Executive Director CISS, Ambassador Ali Sarwar Naqvi, welcomed the panelists and the audience. He initiated the discussion by stating that India’s technological acquisitions and emerging capabilities exacerbate the asymmetric strategic dynamics of the region, blurs the distinction between conventional and strategic force postures, and exacerbates the Offence-Defence imbalance aggravating the arms race in the region. Also, on India’s eagerness to get new technologies including hypersonic weapons, anti-satellites weapons, and cyber capabilities, he said that after the Pulwama crisis and the recent India-China stand-off, the pace of India’s defense equipment acquisition is accelerating.
Dr. Naeem Salik examined that since the coming into power of Modi government, there is a deliberate upping of the ante by India along the parts of the LOC and more seriously across the working boundary using all kinds of weaponry including artillery and mortars. Also India’s new policy of so called ‘surgical strikes’ with serious potential for inadvertent escalation, both horizontally and vertically, have emerged as serious sources of tensions between India and Pakistan. He added that Mr. Modi is playing the ‘Game of Chicken’ and trying to persuade Pakistan that he is irrational enough and in any future crisis will be willing to go to the brink. He deliberated that Pakistan has no option but to respond firmly as it cannot afford to blink, because that will condemn it to disadvantaged position for the foreseeable future and irreversibly damage the credibility of its deterrence.
Senior Researcher SIPRI, Dr. Petr Topychkanov, said that India is investing in new capabilities and new areas of strategic capabilities that are of non-nuclear nature but have offensive and defense characteristics of strategic dimension, for instance early warning systems, space capabilities, Artificial intelligence based solutions for strike capabilities and intelligence, reconnaissance and surveillance. On the India-Russia cooperation, Dr. Petr said that India is facing a challenge to build engine for its new strike capabilities i.e. Nirbhay missile – that are core for India’s precision strike forces – where Russia is helping. Also, Russia helped India to build INS-Arihant and Russia continues to help India in building INS-Arighat, S-400 and cruise missile BrahMos. He anticipated that India’s acquisitions of new technologies seems to be a game changer and will effect nuclear deterrence relations between India and Pakistan in future.
While speaking on India’s counterforce ambitions, Dr. Adil Sultan said that India may be contemplating the option of a ‘First-Strike’ or the ‘First Use’ against Pakistan. He cautioned that Indian leadership could be led to a ‘false sense of security’ by its scientific and military establishment that India’s BMD system would be able to intercept all incoming missiles from the Pakistani side. On India’s recently tested hypersonic technology and underdeveloped cruise missile BrahMos-II, Dr. Adil said that in a future military crisis, the Indian decision makers could possibly use these weapons in a counterforce role to prevent Pakistan from the early deployment of its tactical nuclear weapons, and to create space for their Cold Start Doctrine (CSD) or the Pro Active Operations (PAOs) strategy. He added that to prevent such a scenario, Pakistan can work on developing its own anti-satellite (ASAT) capability and recalibrate the Full Spectrum Deterrence (FSD) to address the threat of a conventional counterforce strike.

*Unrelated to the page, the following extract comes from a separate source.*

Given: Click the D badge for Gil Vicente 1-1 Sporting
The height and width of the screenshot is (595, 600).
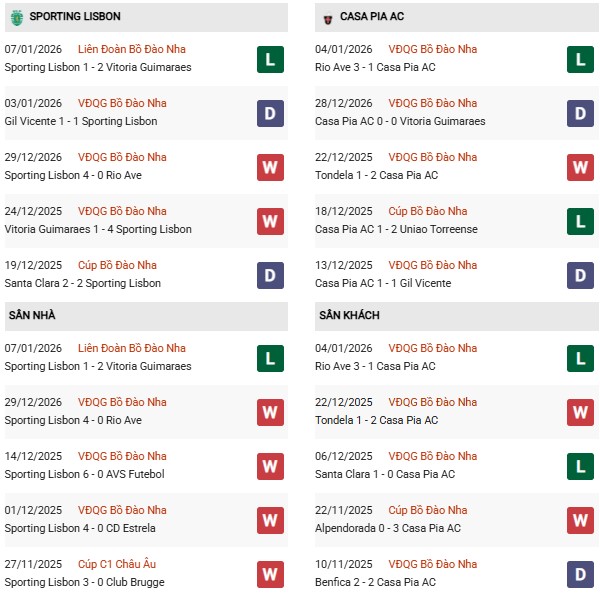Looking at the screenshot, I should click(269, 113).
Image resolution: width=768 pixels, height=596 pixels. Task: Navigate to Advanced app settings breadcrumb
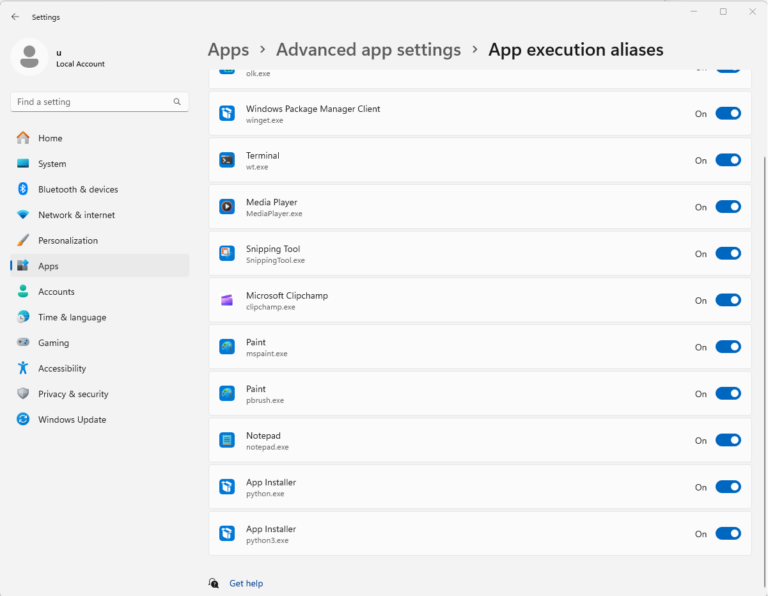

Dr. Ali Ahmed opined that India’s technical developments open the possibility of a counter force posture and make feasible a move away from NFU. He stated that India’s nuclear doctrine is beyond offensive deterrence and bordering on compellence. While referring to Pulwama-Balakot crises, Dr. Ali said that there was much ado over the effectiveness of aerial surgical strikes, which means that while India may be quicker on the draw, it is wary of escalation. Its response to the Chinese intrusions has also been rather reticent. He predicted that India’s nuclear doctrinal shift will help consolidate Hindutva as much as consolidation of Hindutva midwives a new nuclear doctrine, as the principal feature in Indian politics over the recent past has been the firming in the right wing at the helm of the state.
The presentations were followed by an interactive question-answer session. The webinar was attended by a large number of academics, experts, scholars and diplomats as well as students of international and strategic affairs. The session lasted two hours.